Yilun Wang, Yu Zheng, and Yexiang Xue
In this paper, we propose a citywide and real-time model for estimating the travel time of any path (represented as a sequence of connected road segments) in real time in a city, based on the GPS trajectories of vehicles received in current time slots and over a period of history as well as map data sources. Though this is a strategically important task in many traffic monitoring and routing systems, the problem has not been well solved yet given the following three challenges. The first is the data sparsity problem, i.e., many road segments may not be traveled by any GPS-equipped vehicles in present time slot. In most cases, we cannot find a trajectory exactly traversing a query path either. Second, for the fragment of a path with trajectories, they are multiple ways of using (or combining) the trajectories to estimate the corresponding travel time. Finding an optimal combination is a challenging problem, subject to a tradeoff between the length of a path and the number of trajectories traversing the path (i.e., support). Third, we need to instantly answer users’ queries which may occur in any part of a given city. This calls for an efficient, scalable and effective solution that can enable a citywide and real-time travel time estimation. To address these challenges, we model different drivers’ travel times on different road segments in different time slots with a three dimension tensor. Combined with geospatial, temporal and historical contexts learned from trajectories and map data, we fill in the tensor’s missing values through a context-aware tensor decomposition approach.
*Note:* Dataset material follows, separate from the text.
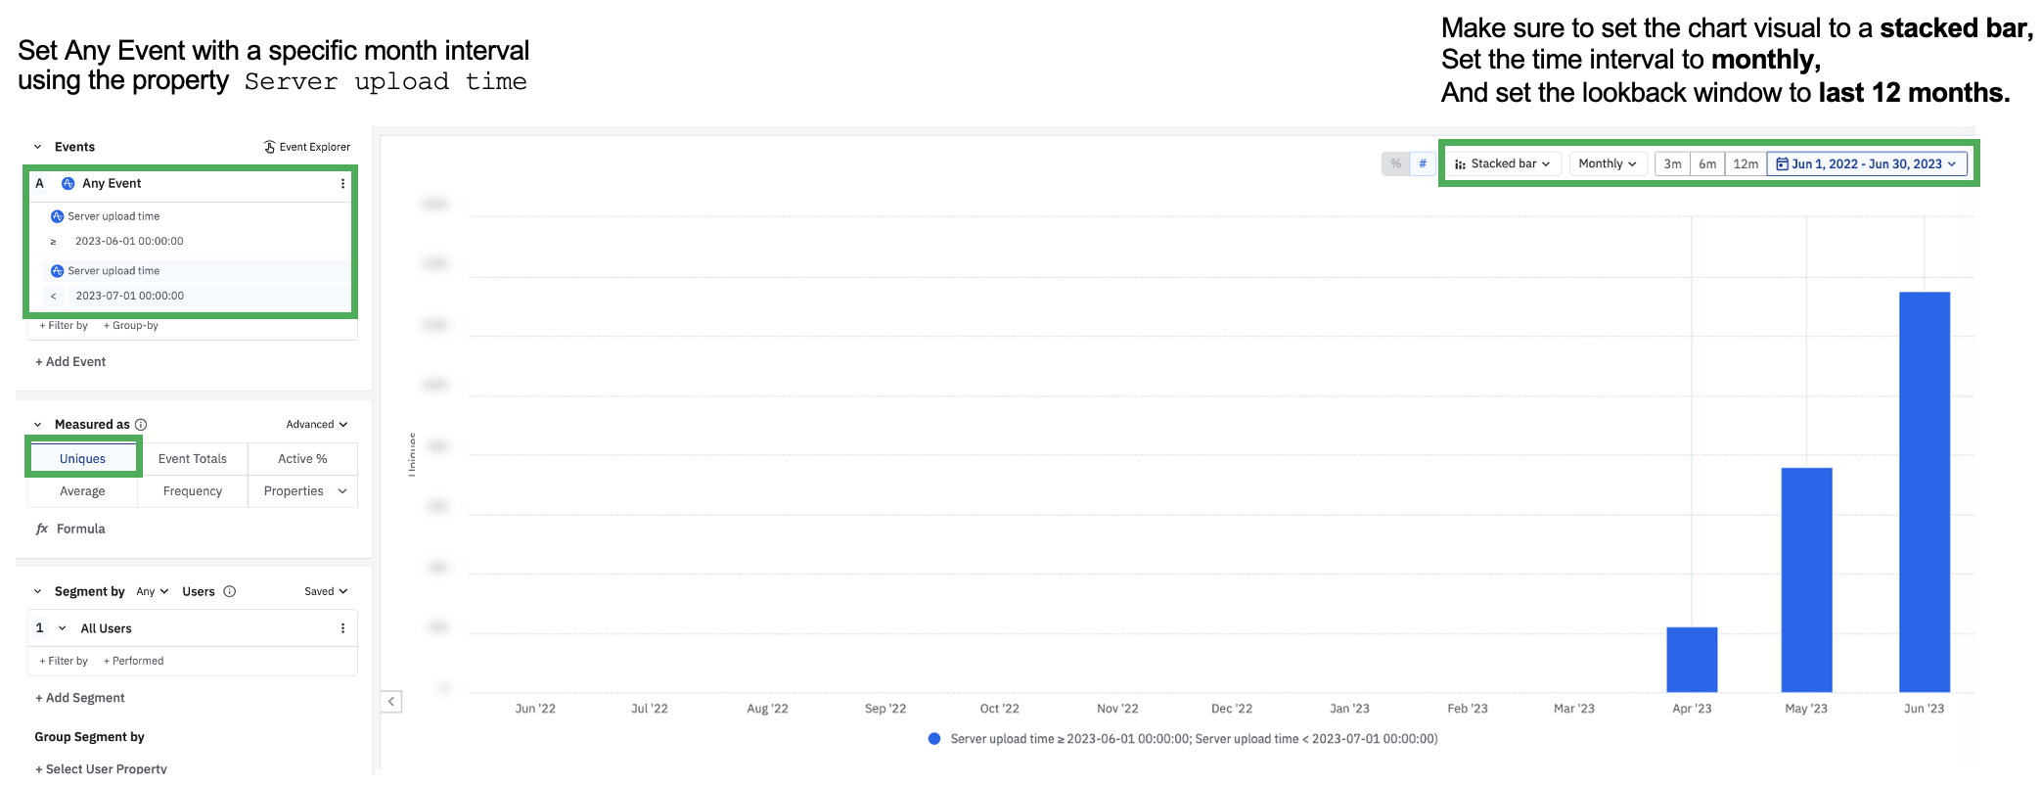This screenshot has height=785, width=2041.
Task: Click the Jun '23 bar in chart
Action: [1924, 491]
We then devise and prove an object function to model the aforementioned tradeoff, with which we find the most optimal concatenation of trajectories for an estimate through a dynamic programming solution. In addition, we propose using frequent trajectory patterns (mined from historical trajectories) to scale down the candidates of concatenation and a suffix-tree-based index to manage the trajectories received in the present time slot. We evaluate our method based on extensive experiments, using GPS trajectories generated by more than 32,000 taxis over a period of two months. The results demonstrate the effectiveness, efficiency and scalability of our method beyond baseline approaches.
|Published in||KDD 2014|